DIRECTIONS -> Your response should consist of the lines below, printed exactly.

DATA RECORDS ->

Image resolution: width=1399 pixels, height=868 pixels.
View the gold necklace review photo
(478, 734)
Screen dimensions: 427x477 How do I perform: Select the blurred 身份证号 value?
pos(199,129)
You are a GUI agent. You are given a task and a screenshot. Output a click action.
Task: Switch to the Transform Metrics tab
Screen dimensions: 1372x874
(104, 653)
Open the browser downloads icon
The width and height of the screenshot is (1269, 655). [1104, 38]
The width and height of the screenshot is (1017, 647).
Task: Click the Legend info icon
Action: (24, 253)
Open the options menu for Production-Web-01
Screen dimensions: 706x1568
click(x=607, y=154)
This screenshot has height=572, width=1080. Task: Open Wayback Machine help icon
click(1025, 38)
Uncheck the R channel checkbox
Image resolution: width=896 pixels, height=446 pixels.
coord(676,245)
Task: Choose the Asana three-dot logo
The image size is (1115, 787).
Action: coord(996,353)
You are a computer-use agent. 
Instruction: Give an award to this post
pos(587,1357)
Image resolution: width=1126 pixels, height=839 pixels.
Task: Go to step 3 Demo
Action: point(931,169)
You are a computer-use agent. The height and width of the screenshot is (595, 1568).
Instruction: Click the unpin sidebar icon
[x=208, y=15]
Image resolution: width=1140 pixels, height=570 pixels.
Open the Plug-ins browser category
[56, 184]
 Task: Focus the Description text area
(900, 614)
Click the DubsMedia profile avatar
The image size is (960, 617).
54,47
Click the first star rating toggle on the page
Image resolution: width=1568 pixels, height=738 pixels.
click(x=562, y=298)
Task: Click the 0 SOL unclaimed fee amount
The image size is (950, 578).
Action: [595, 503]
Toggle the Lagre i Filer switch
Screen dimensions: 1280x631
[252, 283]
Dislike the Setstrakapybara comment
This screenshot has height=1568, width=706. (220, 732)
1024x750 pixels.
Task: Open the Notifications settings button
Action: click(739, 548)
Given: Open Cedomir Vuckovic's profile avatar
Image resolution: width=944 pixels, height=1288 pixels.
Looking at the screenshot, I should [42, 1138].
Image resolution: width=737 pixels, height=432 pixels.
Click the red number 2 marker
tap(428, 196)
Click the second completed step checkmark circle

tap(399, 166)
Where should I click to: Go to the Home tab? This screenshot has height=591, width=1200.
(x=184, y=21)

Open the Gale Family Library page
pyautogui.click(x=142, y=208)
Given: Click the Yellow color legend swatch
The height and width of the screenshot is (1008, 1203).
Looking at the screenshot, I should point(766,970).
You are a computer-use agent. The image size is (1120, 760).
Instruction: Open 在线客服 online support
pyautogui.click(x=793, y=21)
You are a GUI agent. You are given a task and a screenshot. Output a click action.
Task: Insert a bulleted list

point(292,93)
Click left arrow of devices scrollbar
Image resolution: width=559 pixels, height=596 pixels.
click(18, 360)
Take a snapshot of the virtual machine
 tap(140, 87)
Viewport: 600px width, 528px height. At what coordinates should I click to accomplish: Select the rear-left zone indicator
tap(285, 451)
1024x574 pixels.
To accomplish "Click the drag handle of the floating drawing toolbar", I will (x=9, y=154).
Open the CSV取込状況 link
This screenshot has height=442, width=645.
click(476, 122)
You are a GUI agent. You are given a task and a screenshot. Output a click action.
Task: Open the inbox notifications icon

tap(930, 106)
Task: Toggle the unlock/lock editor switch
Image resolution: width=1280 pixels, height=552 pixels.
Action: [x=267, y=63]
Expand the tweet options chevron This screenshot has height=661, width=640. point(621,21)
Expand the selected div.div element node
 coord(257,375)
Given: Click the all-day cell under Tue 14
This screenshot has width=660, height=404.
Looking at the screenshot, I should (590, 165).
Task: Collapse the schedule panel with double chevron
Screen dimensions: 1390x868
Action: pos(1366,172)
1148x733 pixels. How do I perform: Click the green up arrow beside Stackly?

EXPECTED OUTPUT ->
Image resolution: width=1399 pixels, height=868 pixels.
View the gold necklace review photo
(478, 734)
Screen dimensions: 427x477 How do I perform: Select the blurred 身份证号 value?
pos(199,129)
You are a GUI agent. You are given a task and a screenshot. Output a click action.
Task: Switch to the Transform Metrics tab
Screen dimensions: 1372x874
(104, 653)
Open the browser downloads icon
The width and height of the screenshot is (1269, 655). [1104, 38]
The width and height of the screenshot is (1017, 647).
Task: Click the Legend info icon
Action: (24, 253)
Open the options menu for Production-Web-01
Screen dimensions: 706x1568
click(x=607, y=154)
This screenshot has height=572, width=1080. Task: Open Wayback Machine help icon
click(1025, 38)
Uncheck the R channel checkbox
Image resolution: width=896 pixels, height=446 pixels.
coord(676,245)
Task: Choose the Asana three-dot logo
The image size is (1115, 787).
Action: coord(996,353)
You are a computer-use agent. 
Instruction: Give an award to this post
pos(587,1357)
Image resolution: width=1126 pixels, height=839 pixels.
Task: Go to step 3 Demo
Action: point(931,169)
You are a computer-use agent. The height and width of the screenshot is (595, 1568).
Instruction: Click the unpin sidebar icon
[x=208, y=15]
Image resolution: width=1140 pixels, height=570 pixels.
Open the Plug-ins browser category
[56, 184]
 Task: Focus the Description text area
(900, 614)
Click the DubsMedia profile avatar
The image size is (960, 617).
54,47
Click the first star rating toggle on the page
Image resolution: width=1568 pixels, height=738 pixels.
click(x=562, y=298)
Task: Click the 0 SOL unclaimed fee amount
The image size is (950, 578).
Action: [595, 503]
Toggle the Lagre i Filer switch
Screen dimensions: 1280x631
[252, 283]
Dislike the Setstrakapybara comment
This screenshot has height=1568, width=706. (220, 732)
1024x750 pixels.
Task: Open the Notifications settings button
Action: click(739, 548)
Given: Open Cedomir Vuckovic's profile avatar
Image resolution: width=944 pixels, height=1288 pixels.
Looking at the screenshot, I should [42, 1138].
Image resolution: width=737 pixels, height=432 pixels.
Click the red number 2 marker
tap(428, 196)
Click the second completed step checkmark circle

tap(399, 166)
Where should I click to: Go to the Home tab? This screenshot has height=591, width=1200.
(x=184, y=21)

Open the Gale Family Library page
pyautogui.click(x=142, y=208)
Given: Click the Yellow color legend swatch
The height and width of the screenshot is (1008, 1203).
Looking at the screenshot, I should point(766,970).
You are a computer-use agent. The image size is (1120, 760).
Instruction: Open 在线客服 online support
pyautogui.click(x=793, y=21)
You are a GUI agent. You are given a task and a screenshot. Output a click action.
Task: Insert a bulleted list

point(292,93)
Click left arrow of devices scrollbar
Image resolution: width=559 pixels, height=596 pixels.
click(18, 360)
Take a snapshot of the virtual machine
 tap(140, 87)
Viewport: 600px width, 528px height. At what coordinates should I click to accomplish: Select the rear-left zone indicator
tap(285, 451)
1024x574 pixels.
To accomplish "Click the drag handle of the floating drawing toolbar", I will (x=9, y=154).
Open the CSV取込状況 link
This screenshot has height=442, width=645.
click(476, 122)
You are a GUI agent. You are given a task and a screenshot. Output a click action.
Task: Open the inbox notifications icon

tap(930, 106)
Task: Toggle the unlock/lock editor switch
Image resolution: width=1280 pixels, height=552 pixels.
Action: [x=267, y=63]
Expand the tweet options chevron This screenshot has height=661, width=640. point(621,21)
Expand the selected div.div element node
 coord(257,375)
Given: Click the all-day cell under Tue 14
This screenshot has width=660, height=404.
Looking at the screenshot, I should (590, 165).
Task: Collapse the schedule panel with double chevron
Screen dimensions: 1390x868
Action: pos(1366,172)
1148x733 pixels. How do I perform: Click the green up arrow beside Stackly?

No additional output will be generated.